Weng, Ali & Leonardi-Bee (2012)
Smoking and absence from work: Systematic review and meta-analysis of occupational studies is a meta-study of 29 other studies that purports to show that smokers took 2.74 (2 days 5 hours, 55 minutes and 12 seconds,) more days off work than non-smokers, ex smokers had a 14% increase in risk of absenteeism but strangely no extra days off could be detected. Smokers had a 19% increase in risk over ex-smokers and 33% increase in risk on never-smokers.
Note that since no absolute figures are given in the abstract, the phenomenon of small numbers may be at play here. If in a workforce of 1000 people, 3 non-smokers are likely to have a day off, the results (if believed) would indicate that 4 smokers would also have a day off.
Using magic formulae not presented in the abstract, they calculated that this equates to a 'cost' of £1.4bn in 2011.
No obvious mention is made about the occupations of the people studied - if it is even known; for example it may be that the jobs where more people are likely to smoke (outdoor jobs for example) have higher absenteeism rates (because being outside in rain/snow is more likely to impair the immune system making the subject more susceptible to colds/flu.)
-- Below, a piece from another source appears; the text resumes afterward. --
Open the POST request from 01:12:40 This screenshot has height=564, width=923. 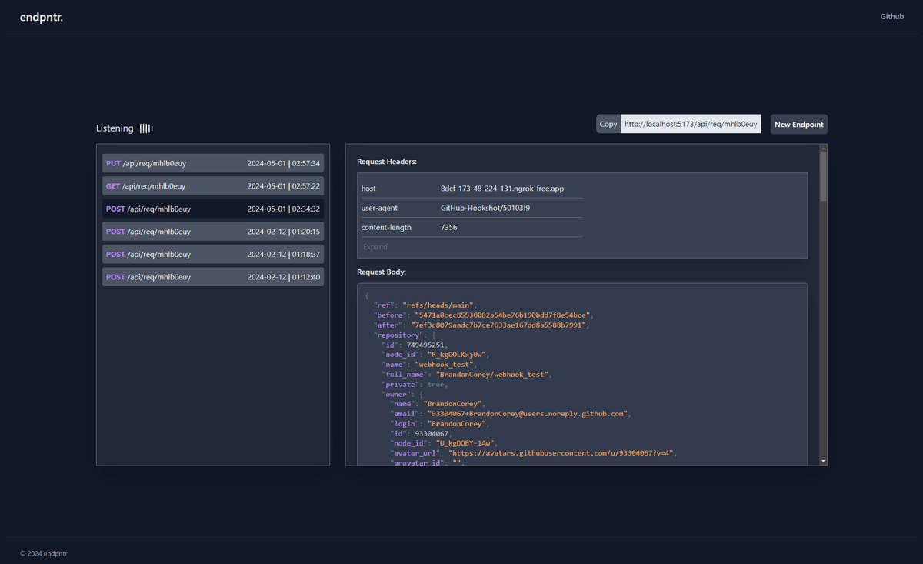213,277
Additionally, and rather glaringly, no figures are actually given for non-smokers; specifically, how many absolute days are taken off by non-smokers (or indeed, smokers?) How much does do non-smokers 'cost' businesses?
As can be seen from the results, 29 studies were meta-analysed. No mention is made in the abstract of the total number of people the 29 studies covered, but if other research on other smoking matters is to be any guide, it won't be very many.
Note the selective use of the 29 studies - the most used for any particular result was 17 (58.621% for those that like percentages to ridiculously silly precision.) The least used was 8 (27.5862%)
Note the use of a weasel word, which indicates that perhaps they don't quite believe their own results, or that more primary research is required rather than cherry picking 29 studies from, what is presumably, the thousands available.